ポインタの話を始める前に、ここでいわゆるフォン・ノイマン型のコンピュータの基本構造をもう一度復習しておきます。なぜなら、ここが解っていないとそもそもポインタが説明できません。
プログラムは図にある、主記憶装置<メモリ>に蓄えられ、実行されます。
コンピュータのメモリ領域の構造を頭の中に入れておくと、ポインタの概念を理解しやすくなります。そこで、例として次のプログラムを実行させた場合のメモリ領域の状態を考えてみます。
char data1, data2; /* 変数宣言 */ data1 = 'a'; /* 文字データの代入 */ data2 = 'b';
このとき、メモリ領域の状況は上図のようになります(ただし、コンピュータの環境により、アドレスの値は図のとおりになるとは限りません)。まず、変数宣言した時点でメモリ領域上のある場所に変数data1用とdata2用の格納領域(箱のようなもの)が用意されます(この段階では、箱の中身は不定)。

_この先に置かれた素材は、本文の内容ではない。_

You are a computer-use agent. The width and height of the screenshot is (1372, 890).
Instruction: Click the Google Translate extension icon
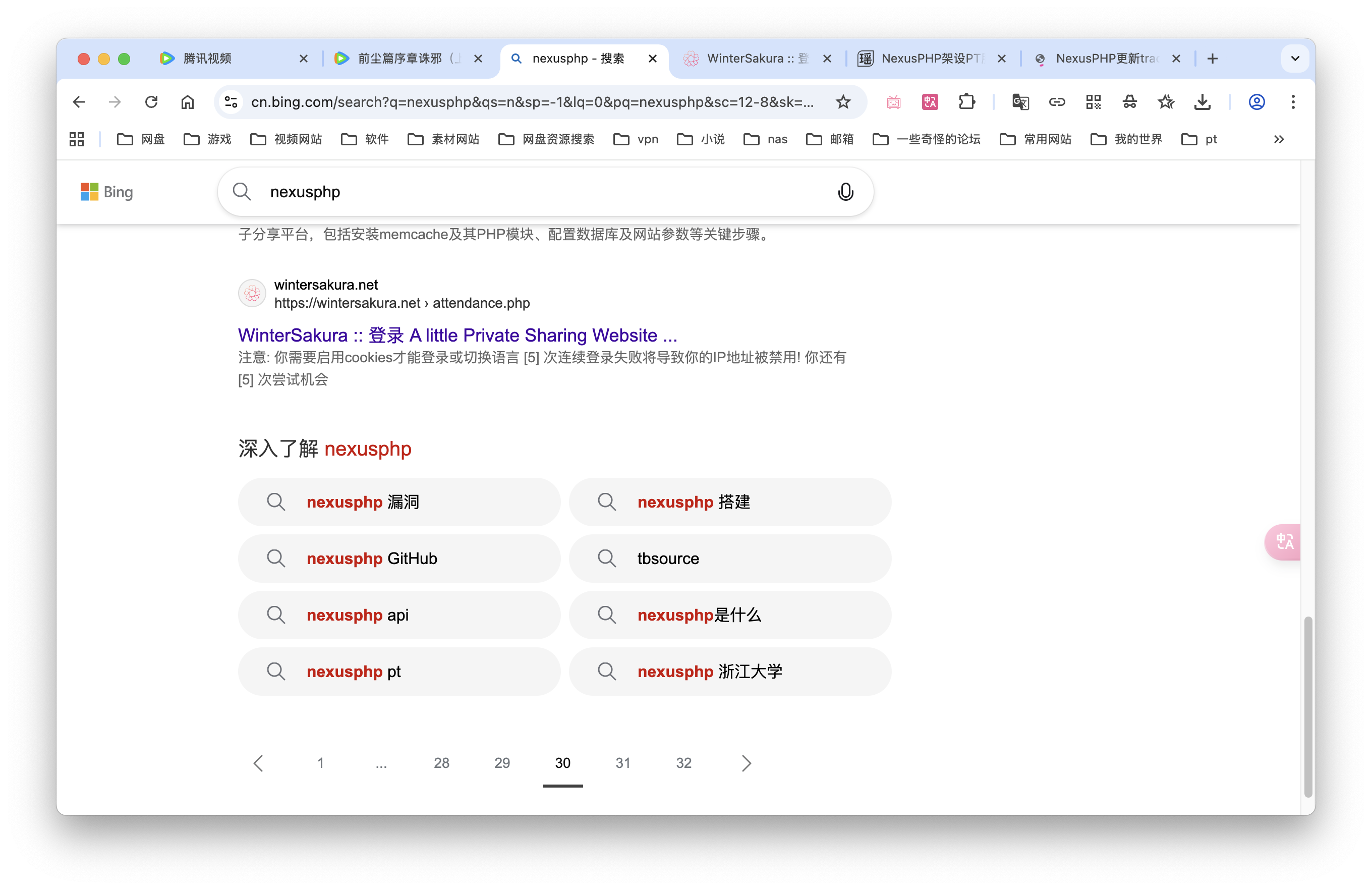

次に、データ 'a' と 'b' が代入された時点で、その領域にデータが入る仕組みになっています。ここで、メモリ上の位置を示す値をアドレス(address、番地)と呼び、 C言語では、このようなデータの格納されているアドレスを参照することができます。例えば、変数 data1 の値(例では 'a' )が格納されているアドレスの値を参照するには、変数の前に& (アドレス演算子)をつけて &data1 とします。上図の場合、参照された値は 101 を返すことになります。